== Dataset extract ==
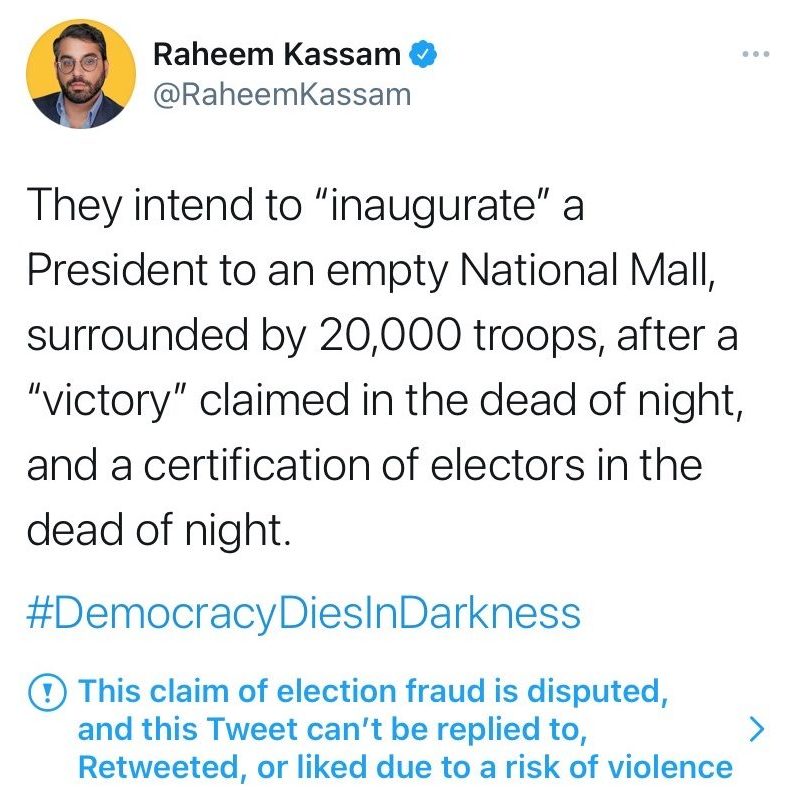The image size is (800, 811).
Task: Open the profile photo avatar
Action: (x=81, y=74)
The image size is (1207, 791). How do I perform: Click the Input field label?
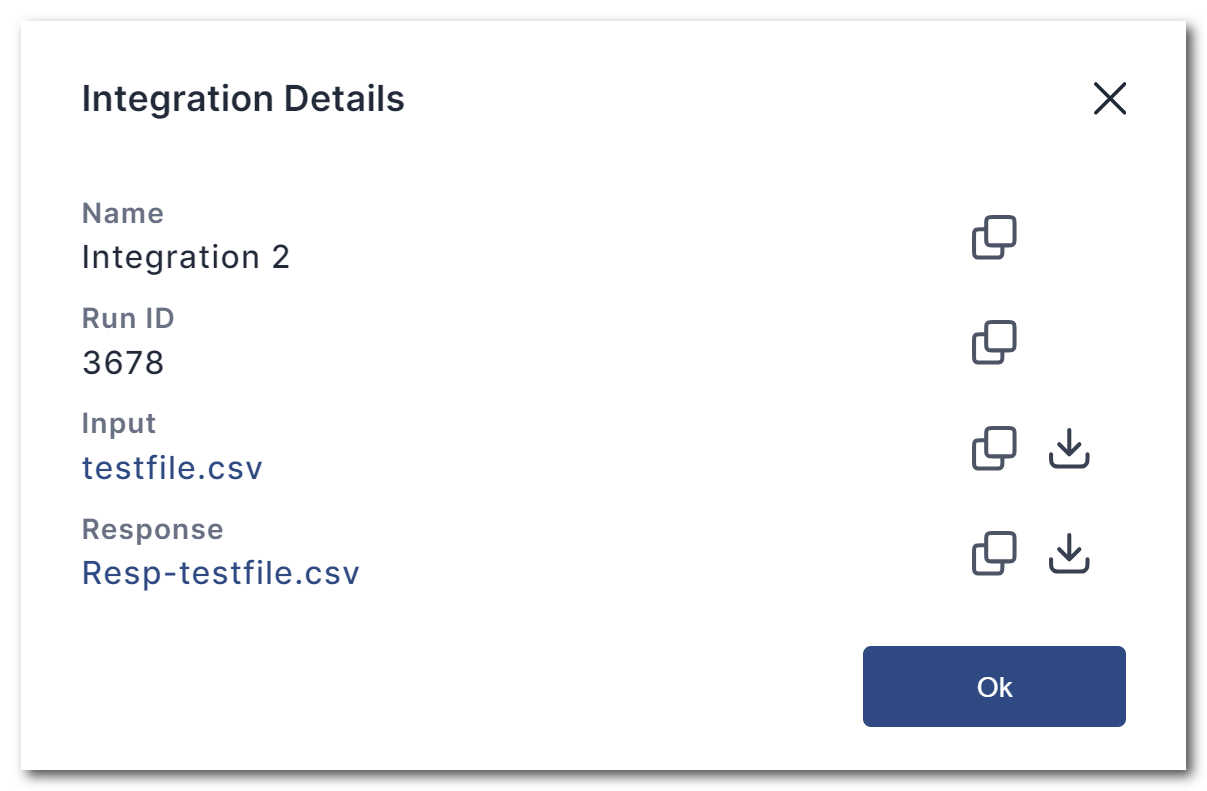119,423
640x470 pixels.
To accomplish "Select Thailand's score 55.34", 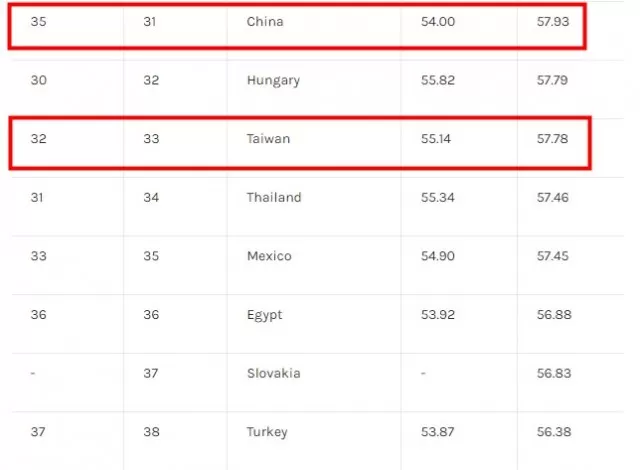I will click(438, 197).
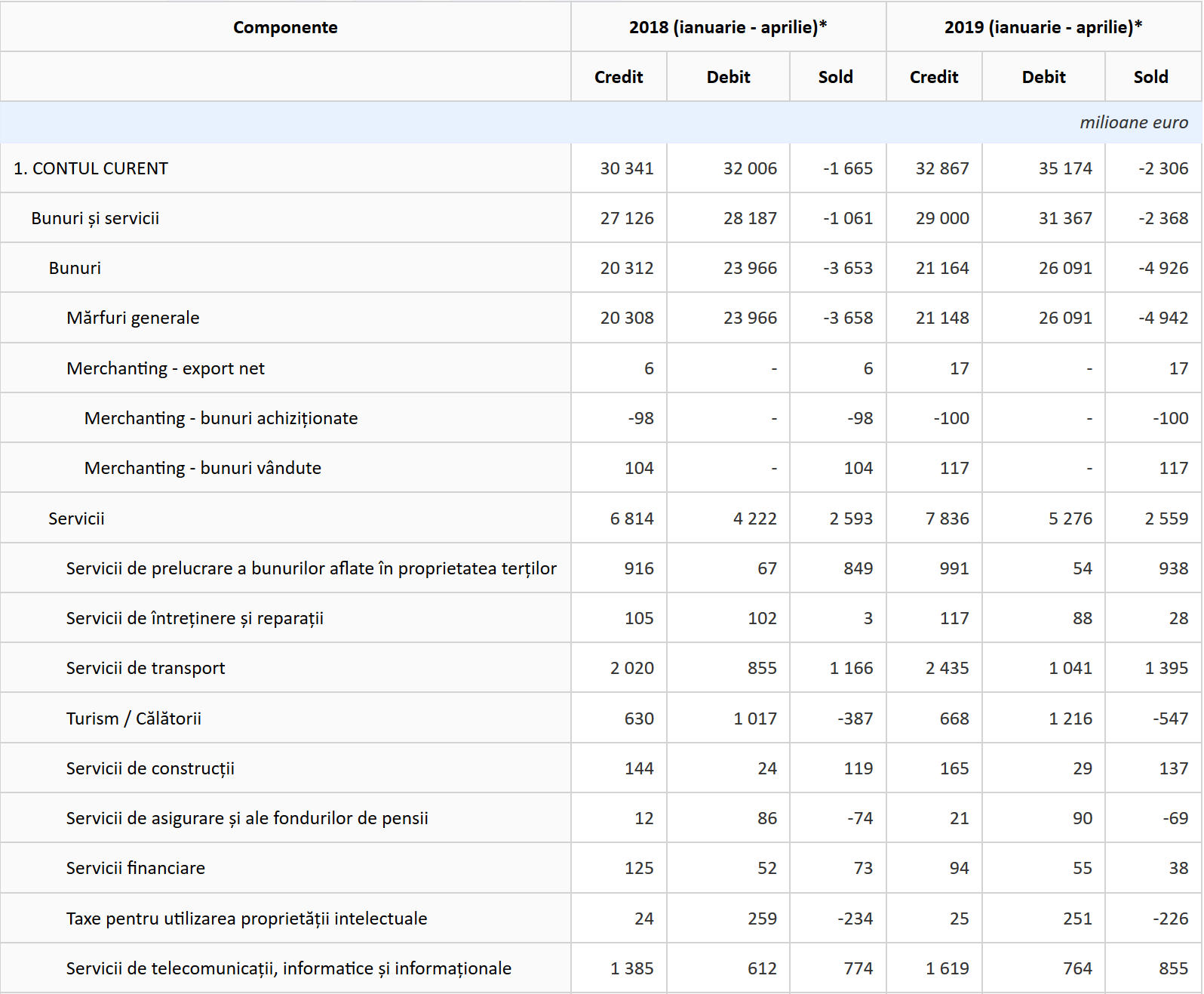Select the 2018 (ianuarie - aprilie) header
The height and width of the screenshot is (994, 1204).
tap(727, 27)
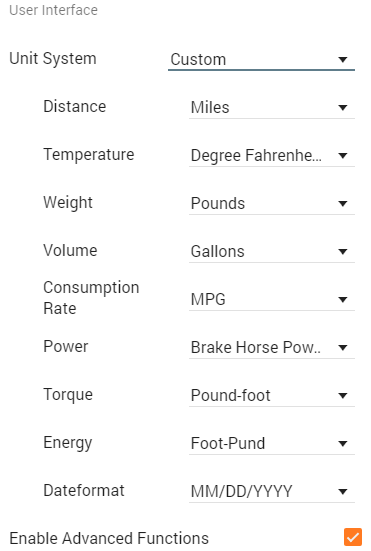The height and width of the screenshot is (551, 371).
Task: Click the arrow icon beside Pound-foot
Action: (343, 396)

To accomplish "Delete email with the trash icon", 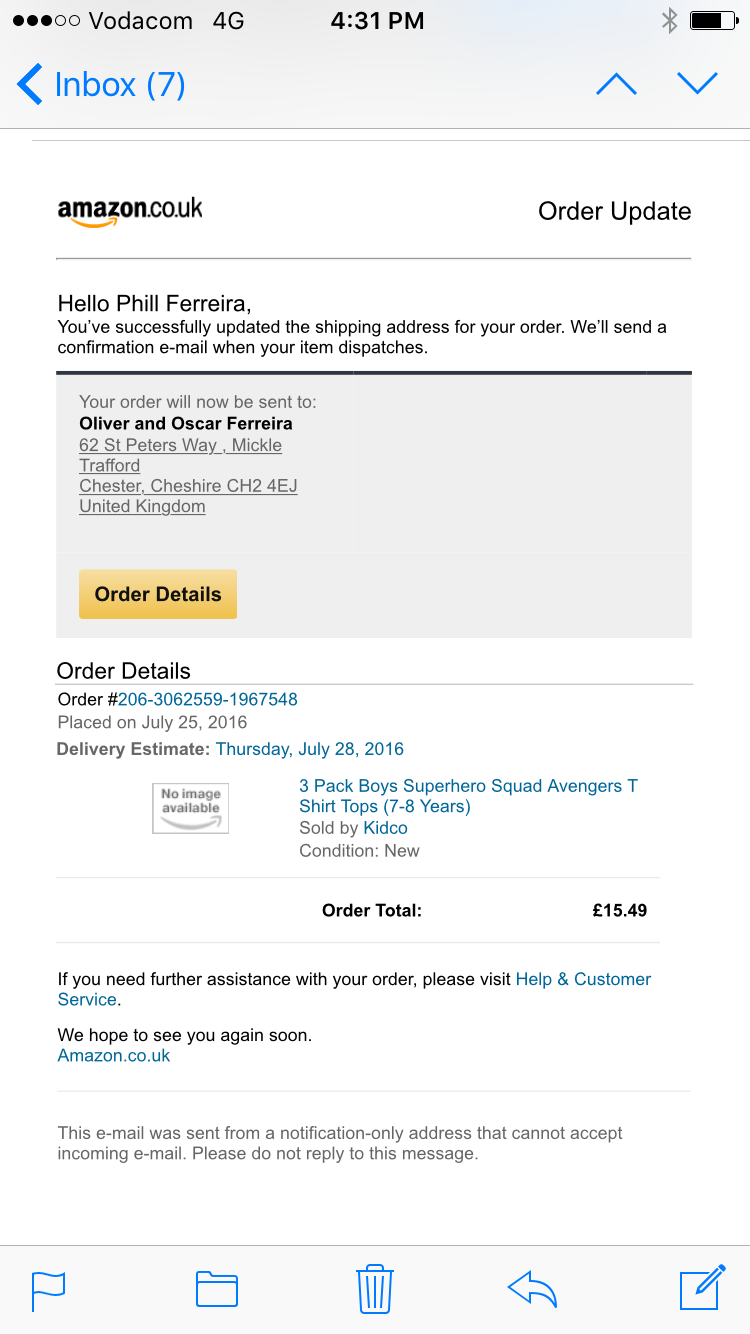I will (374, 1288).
===
== Dataset extract ==
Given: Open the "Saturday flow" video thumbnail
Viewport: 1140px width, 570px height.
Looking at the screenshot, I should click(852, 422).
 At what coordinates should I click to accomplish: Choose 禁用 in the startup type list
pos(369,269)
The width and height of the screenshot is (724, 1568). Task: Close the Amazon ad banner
===
§ Prompt
Looking at the entries above, can you reproduce exactly the lines from the one that holds "At what coordinates" through the one that holds "The width and", and only those?

§ Expected answer
 At what coordinates should I click to accomplish: Choose 禁用 in the startup type list
pos(369,269)
The width and height of the screenshot is (724, 1568). Task: Close the Amazon ad banner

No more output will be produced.